3. Non è questa ovviamente la sede per una approfondita valutazione della sentenza, i cui passaggi argomentativi essenziali ci sembrano comunque ineccepibili, e che presenta peraltro molteplici profili di interesse anche sotto il profilo delle affermazioni di principio relative al ruolo della giurisprudenza di Strasburgo, nell'ottica di una interpretazione conforme che tenga conto del principio di sussidiarietà della tutela dei diritti fondamentali da parte della Corte EDU (pag. 8 in fine): principio che attribuisce proprio al giudice interno, anche nella materia penale, il ruolo di primo giudice dei diritti fondamentali[1]
Ci sia qui però consentita una cursoria osservazione 'a caldo' relativa a quello che, a nostro avviso, rappresenta il punto più delicato dell'intera vicenda, relativo al trattamento sanzionatorio.
In discussione non era qui la liceità dell'inflizione di una pena detentiva: l'art. 13 della l. 47/1948, integrato nell'ipotesi di diffamazione a mezzo stampa che consista nell'attribuzione di un fatto determinato, prevede la pena minima di un anno di reclusione, accanto - e non in alternativa - alla pena pecuniaria; e l'applicazione di tale disposizione, considerata dalla giurisprudenza quale circostanza aggavante, è inevitabile quando - come nella specie - non vi siano attenuanti prevalenti o almeno equivalenti. Sulla congruità di questa norma, e sulla sua (dubbia) compatibilità con la Convenzione europea si potrà certo discutere. Ma, ripetiamo, non è questo il punto: la decisione dei giudici di appello era sotto questo profilo obbligata, a meno di non sollevare una (probabilmente fondata) questione di legittimità costituzionale della norma in questione per violazione dell'art. 117 co. 1 Cost., in relazione appunto all'art. 10 CEDU così come interpretato dalla giurisprudenza di Strasburgo.

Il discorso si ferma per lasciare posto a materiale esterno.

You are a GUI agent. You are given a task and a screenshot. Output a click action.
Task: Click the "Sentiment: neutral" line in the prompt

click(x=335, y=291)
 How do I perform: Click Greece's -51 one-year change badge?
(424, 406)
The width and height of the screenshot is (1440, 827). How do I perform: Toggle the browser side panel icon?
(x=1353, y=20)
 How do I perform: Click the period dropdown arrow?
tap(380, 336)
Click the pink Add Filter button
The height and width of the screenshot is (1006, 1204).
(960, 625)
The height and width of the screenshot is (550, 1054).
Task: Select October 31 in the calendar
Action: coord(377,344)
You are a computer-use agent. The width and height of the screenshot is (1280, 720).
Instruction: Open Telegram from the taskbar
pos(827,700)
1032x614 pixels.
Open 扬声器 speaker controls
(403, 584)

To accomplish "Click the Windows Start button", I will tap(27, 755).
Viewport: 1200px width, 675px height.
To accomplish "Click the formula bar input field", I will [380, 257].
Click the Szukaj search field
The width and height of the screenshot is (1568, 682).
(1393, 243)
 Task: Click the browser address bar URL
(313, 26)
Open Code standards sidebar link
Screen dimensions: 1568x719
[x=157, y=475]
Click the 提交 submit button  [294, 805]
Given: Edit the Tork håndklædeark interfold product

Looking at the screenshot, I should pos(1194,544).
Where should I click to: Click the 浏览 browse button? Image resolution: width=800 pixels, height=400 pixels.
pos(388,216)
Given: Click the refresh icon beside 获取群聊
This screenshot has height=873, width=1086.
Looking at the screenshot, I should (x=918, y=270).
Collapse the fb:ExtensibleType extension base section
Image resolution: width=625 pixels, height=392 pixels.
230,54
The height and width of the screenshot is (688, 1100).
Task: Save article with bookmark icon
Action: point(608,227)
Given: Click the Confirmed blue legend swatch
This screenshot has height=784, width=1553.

Il reale nodo problematico concerne, invece, la decisione di non sospendere condizionalmente la pena. Qui ci pare sommessamente che la mera presenza dei numerosi e ravvicinati precedenti specifici dell'imputato ancora non fosse decisiva per formulare una prognosi, ai sensi dell'art. 164 co. 1 c.p., di commissione di altri reati da parte dell'imputato. Ipotizzando, infatti, che tutte le precedenti condanne fossero state a pene pecuniarie (ipotesi non inverosimile, posto che giudici e pubblici ministeri spesso trascurano di contestare ed applicare l'art. 13 l. 47/1948, come del resto era accaduto nel caso di specie in primo grado), appare per lo meno azzardato ipotizzare che un direttore di giornale già sottoposto a pena detentiva sospesa, per quanto incline a questo tipo di reati, possa decidere di delinquere ancora, rischiando così di vedersi immediatamente revocato il beneficio ex art. 168 co. 1 c.p. Un direttore già condannato a pena sospesa che pubblichi, o consenta di pubblicare, un articolo diffamatorio non può certo confidare - come invece un ladruncolo di supermercati - nella speranza di impunità; e non può non essere consapevole che, in caso di reiterazione del reato, la prospettiva assai probabile sarà a questo punto quella di finire in carcere per davvero.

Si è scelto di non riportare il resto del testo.